Youth focus of Obama’s African visit
Security and countering extremists on U.S. president’s agenda during 5-day stay
WASHINGTON— U.S. President Barack Obama arrives in Kenya on Friday to promote the economic prospects of Africa, a continent approaching a tipping point of prosperity or instability.
Underlying sub-Saharan Africa’s 5-per-cent growth rate is a mélange of weak governments, entrenched corruption and threats from militant groups such as Boko Haram.

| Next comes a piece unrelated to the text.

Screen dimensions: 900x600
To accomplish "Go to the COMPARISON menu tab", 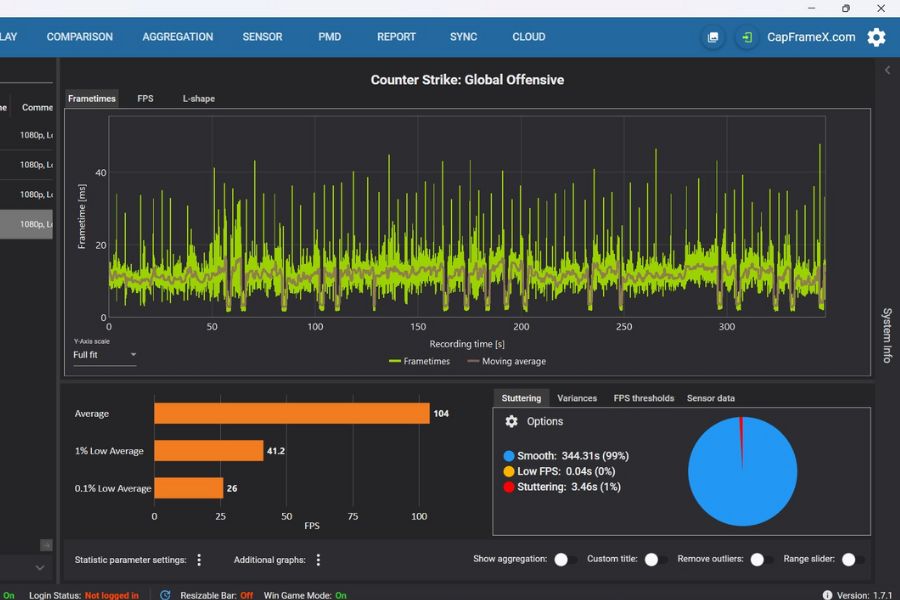I will pos(80,37).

That combination has made the region a priority for U.S. intelligence agencies.
Awild card for the region’s future — and one that will be part of Obama’s focus over the five-day visit — is that 43 per cent of the population is under the age of 15.
Those young people can evolve into a workforce that helps drive Africa’s growth or turn into dissatisfied and disaffected potential recruits for extremists as they have in parts of North Africa and the Middle East.

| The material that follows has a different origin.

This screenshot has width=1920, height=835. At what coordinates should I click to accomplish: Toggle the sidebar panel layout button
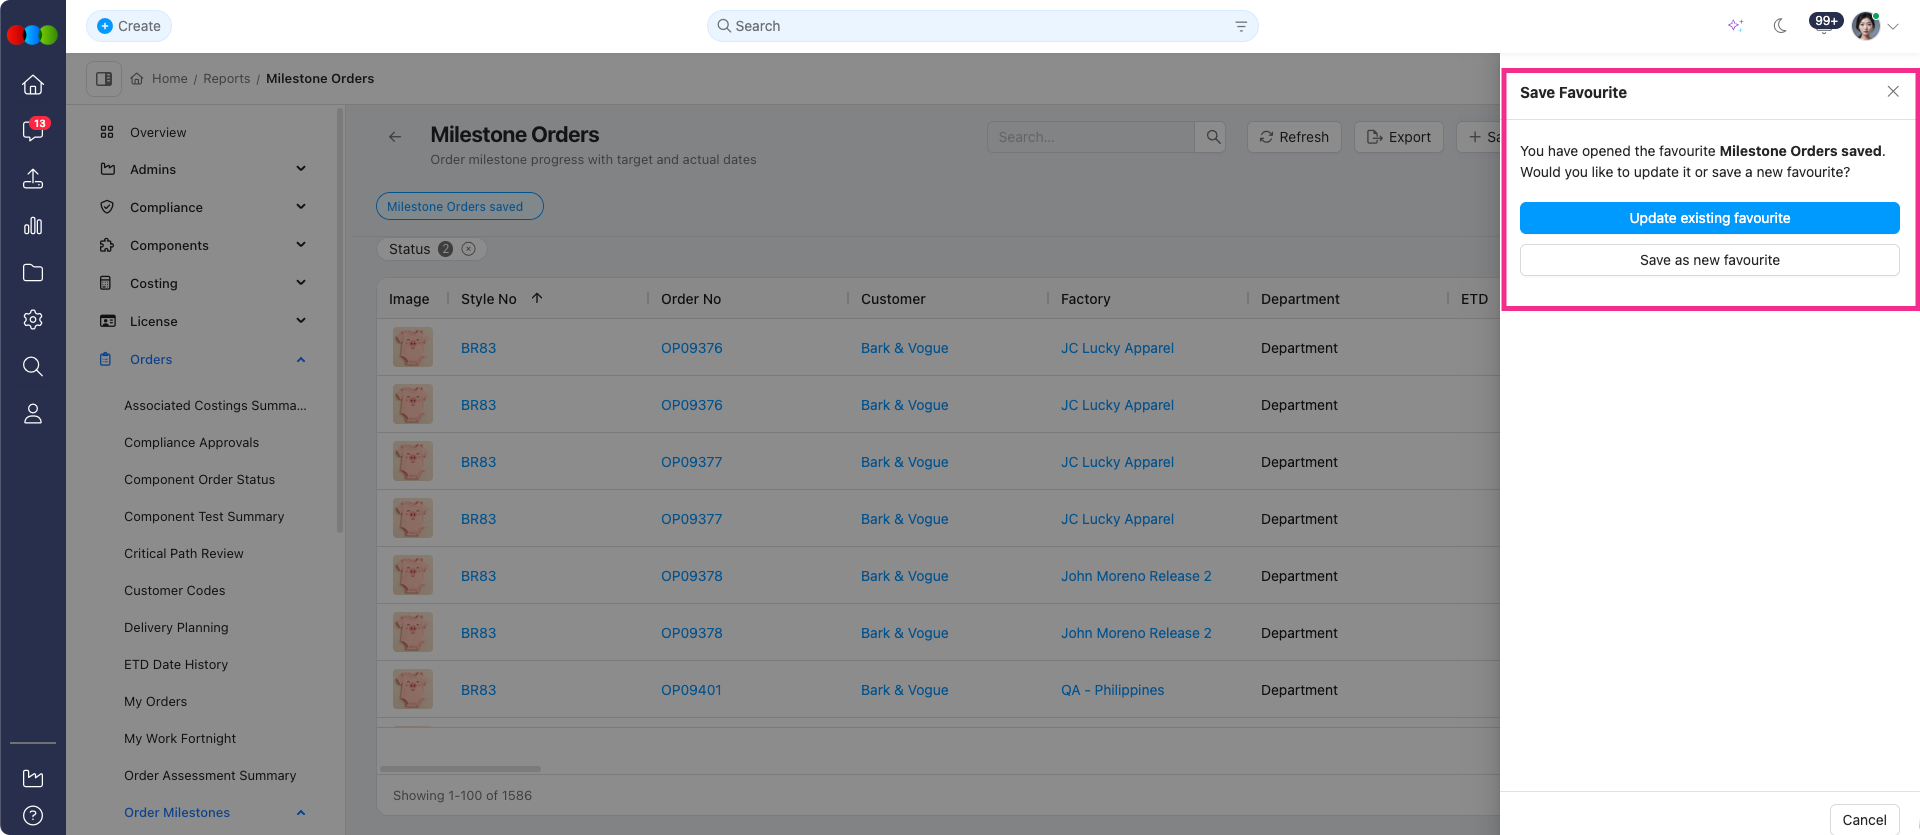(104, 79)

The youth bubble can be seen as “a demographic dividend or as a demographic bomb,” said Amadou Sy, director of the Africa Growth Initiative at the Brookings Institution, a policy research group in Washington.

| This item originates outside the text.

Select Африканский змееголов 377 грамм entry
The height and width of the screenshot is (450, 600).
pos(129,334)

In Nairobi and later in Addis Ababa, Ethiopia, Obama will repeat the message he delivered at the U.S.-Africa Leaders Summit last August in Washington: Africa’s leaders must answer their young people’s aspirations and expand their economies to make that possible.
Despite its challenges, Africa “has the potential to be the next centre of global economic growth,” Obama said Wednesday before signing a renewal of the African Growth and Opportunity Act, which gives trade preferences to countries that move toward more free-market economies. “The opportunities are extraordinary.”
Sy said the first line of defence is expanding trading and building infrastructure.
“We really should redouble our efforts to have African countries experience double-digit growth. If not, we will have problems.”
This trip is Obama’s fourth to the continent, the most by a sitting president and the first to Kenya, the homeland of his father, and Ethiopia.
He will focus on themes meant to address the economic and security challenges Africa faces.
One is bolstering democracy, echoing a 2009 speech in Ghana where Obama said, “Africa doesn’t need strongmen, it needs strong institutions.”
Obama also plans to discuss political restrictions, human rights, the rule of law and transparency as critical components for fostering economic growth.
Ethiopia is using an anti-terrorism law to restrict speech, limit civil society groups and political opposition, and jail students and bloggers. Kenya’s government is pushing legislation to limit human rights groups and the media.
Security and countering extremist groups also is on Obama’s agenda. Kenya has been beset by al-Shabaab militants based in Somalia. The alQaida-linked group has claimed responsibility for attacks that have killed at least 500 people there in the last two and a half years, undermining the country’s reputation as a stable investment destination.
Aides said Obama will emphasize that a military response alone won’t work and that the government must take a comprehensive approach in responding to the grievances of citizens if it’s to keep them out of the grip of extremists.
Obama’s attendance at the first African-hosted Global Entrepreneurship Summit on Saturday in Nairobi will integrate the U.S. message on development, the importance of promoting trade and investment and the ways domestic investment can grow jobs.
The United Nations estimates that by 2055, Africa’s population of 15- to 24-year-olds will more than double from current levels as part of a worldwide youth bulge. Keeping pace will require the creation of 500 million jobs in the next five years, most of them in sub-Saharan Africa, the UN says.
Without those jobs, the continent’s young people won’t have a crucial force for stability: hope.
“Unless you do something about this youth demographic, it’s going to be very difficult to see an Africa that is secure and stable,” said Monde Muyangwa, director of the Africa program at the Wilson Center in Washington. “Unless people have hope, I don’t see how that happens.”